The Dependency Detection Layer
For 305 US election markets, there are 46,360 possible pairs to check.
Manual analysis is impossible. The research used DeepSeek-R1-Distill-Qwen-32B with prompt engineering:
Input: Two markets with their condition descriptions Output: JSON of valid outcome combinations Validation checks: 1. Does each market have exactly one TRUE condition per outcome? 2. Are there fewer valid combinations than n × m (dependency exists)? 3. Do dependent subsets satisfy arbitrage conditions? Results on election markets: 40,057 independent pairs (no arbitrage possible) 1,576 dependent pairs (potential arbitrage) 374 satisfied strict combinatorial conditions 13 manually verified as exploitable
81.45% accuracy on complex multi-condition markets. Good enough for filtering. Requires manual verification for execution.
The Optimization Engine
Three-layer arbitrage removal:
Layer 1: Simple LCMM constraints Fast linear programming relaxations. Check basic constraints like “sum of probabilities equals 1” and “if A implies B, then P(A) cannot exceed P(B).”

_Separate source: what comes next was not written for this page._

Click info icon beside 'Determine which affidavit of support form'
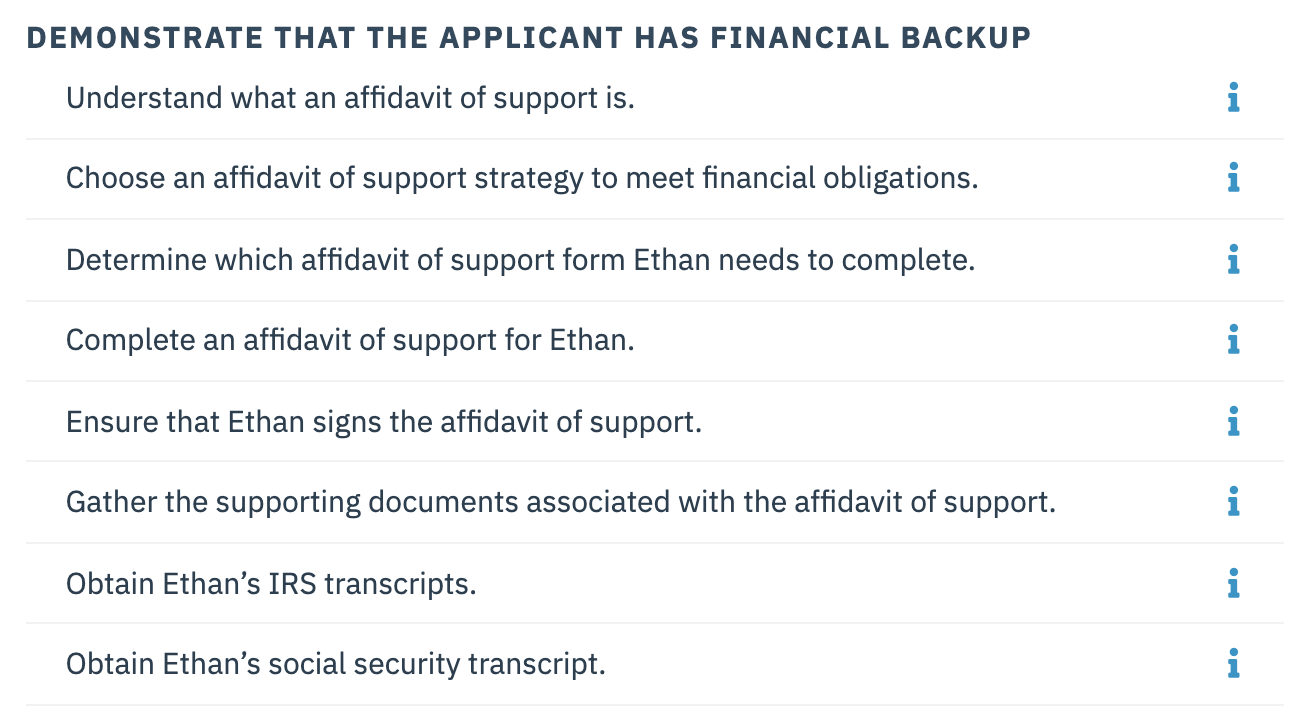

Runs in milliseconds. Removes obvious mispricing.
Layer 2: Integer programming projection Frank-Wolfe algorithm with Gurobi IP solver.
Parameters from research:
- Alpha = 0.9 (extract at least 90% of available arbitrage)

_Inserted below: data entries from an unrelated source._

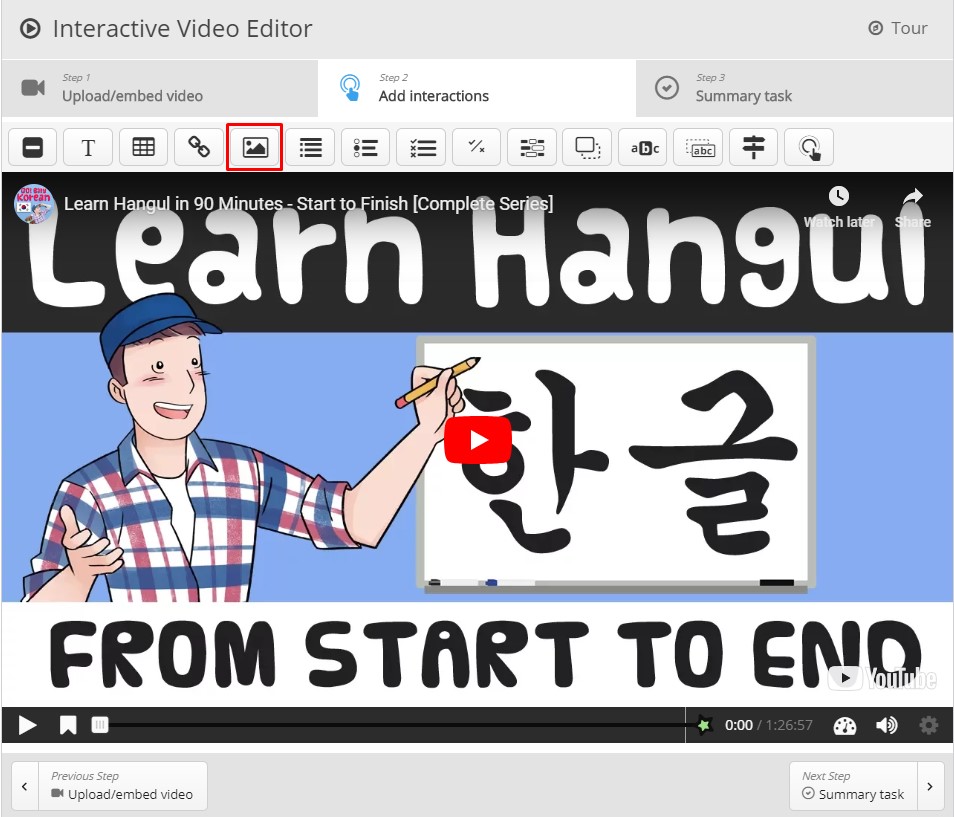Image resolution: width=954 pixels, height=817 pixels.
Task: Toggle the bookmarks menu in player
Action: click(67, 725)
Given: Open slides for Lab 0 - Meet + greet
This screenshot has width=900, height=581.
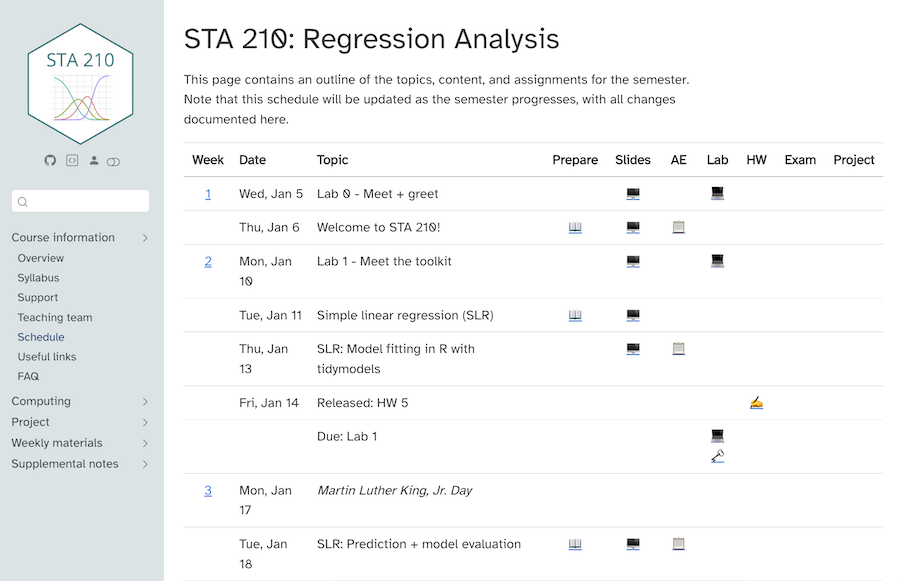Looking at the screenshot, I should [633, 194].
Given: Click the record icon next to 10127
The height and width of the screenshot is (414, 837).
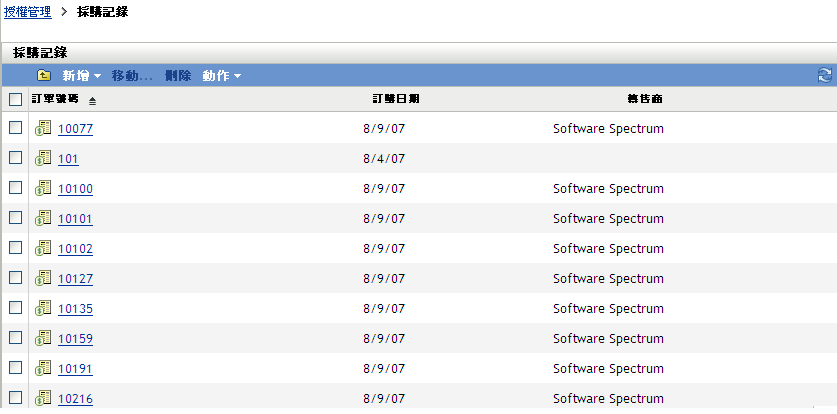Looking at the screenshot, I should (43, 278).
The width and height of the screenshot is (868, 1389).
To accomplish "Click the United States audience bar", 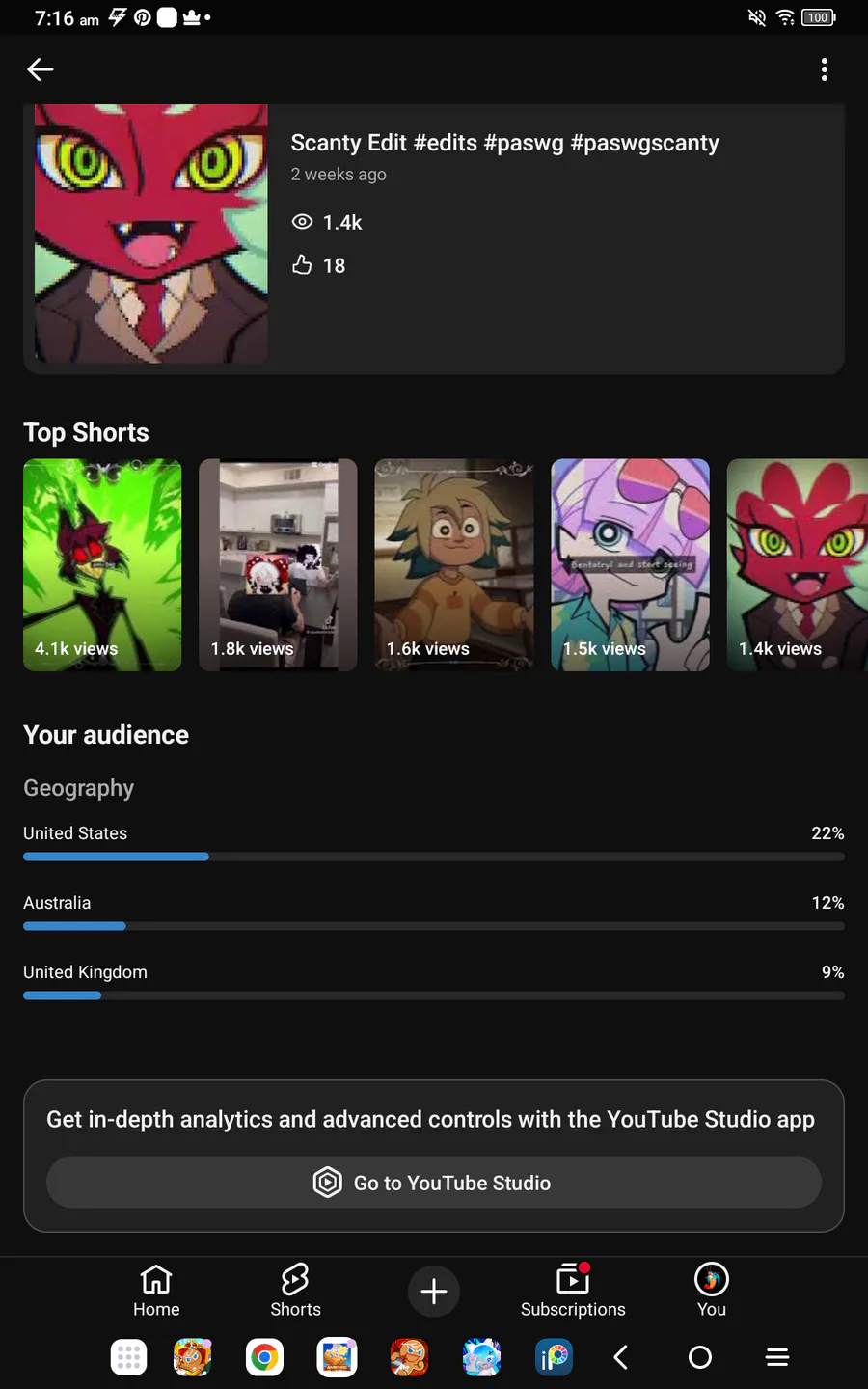I will pyautogui.click(x=434, y=856).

- Initial epsilon = 0.1 (10% contraction)
- Convergence threshold = 1e-6
- Time limit = 30 minutes (reduced as markets shrink)

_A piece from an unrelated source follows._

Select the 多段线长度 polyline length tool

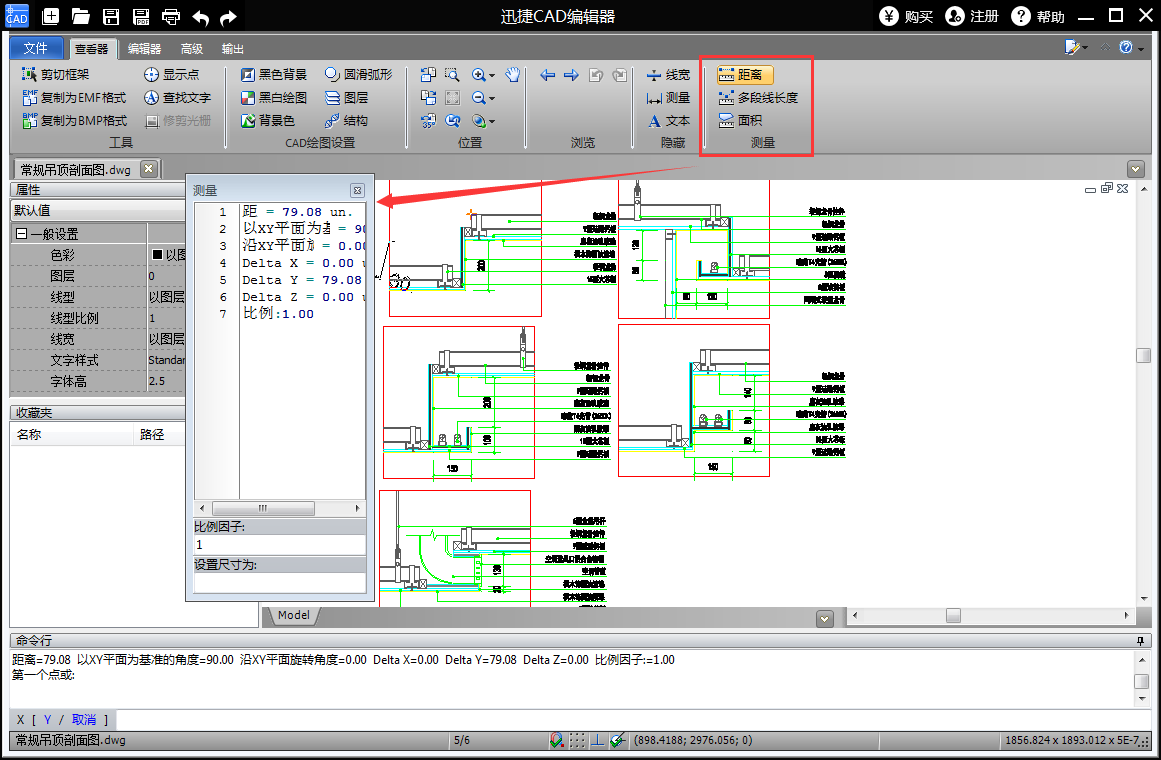[x=758, y=98]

Typical iterations: 50 to 150. Typical solve time per iteration: 1 to 30 seconds depending on market size.
Layer 3: Execution validation Before submitting orders, simulate fills against current order book.
Check:
- Is liquidity sufficient at these prices?
- What is expected slippage?
- What is guaranteed profit after slippage?
- Does profit exceed minimum threshold (research used $0.05)?
Only execute if all checks pass.
Position Sizing Logic
Modified Kelly criterion accounting for execution risk:
f = (b×p – q) / b × sqrt(p)*
Where:
- b = arbitrage profit percentage
- p = probability of full execution (estimated from order book depth)
- q = 1 – p
Cap at 50% of order book depth to avoid moving the market.
The Monitoring Dashboard
Track in real-time:
Opportunities detected per minute Opportunities executed per minute Execution success rate Total profit (running sum) Current drawdown percentage Average latency (detection to submission) Alerts: Drawdown exceeds 15% Execution rate drops below 30% IP solver timeouts increase Order fill failures spike
The research identified the top arbitrageur made 4,049 transactions. That’s approximately 11 trades per day over one year. Not high-frequency in the traditional sense, but systematic and consistent.
The Actual Results
Total extracted April 2024 to April 2025:
Single condition arbitrage: Buy both < $1: $5,899,287 Sell both > $1: $4,682,075 Subtotal: $10,581,362 Market rebalancing: Buy all YES < $1: $11,092,286 Sell all YES > $1: $612,189 Buy all NO: $17,307,114 Subtotal: $29,011,589 Combinatorial arbitrage: Cross-market execution: $95,634 Total: $39,688,585
Top 10 extractors took $8,127,849 (20.5% of total).
Top single extractor: $2,009,632 from 4,049 trades.
Average profit per trade for top player: $496.
Not lottery wins. Not lucky timing. Mathematical precision executed systematically.
What Separates Winners from Losers
The research makes it clear:
Retail approach:
- Check prices every 30 seconds
- See if YES + NO roughly equals $1
- Maybe use a spreadsheet
- Manual order submission
- Hope for the best
Quantitative approach:
- Real-time WebSocket feeds
- Integer programming for dependency detection
- Frank-Wolfe with Bregman projection for optimal trades
- Parallel order execution with VWAP estimation
- Systematic position sizing under execution constraints
- 2.65 second latency vs. 30 second polling
One group extracted $40 million. The other group provided the liquidity.
Key takeaway: Production systems require mathematical rigor AND engineering sophistication. Optimization theory, distributed systems, real-time data processing, risk management, execution algorithms. All of it. The math is the foundation. The infrastructure is what makes it profitable.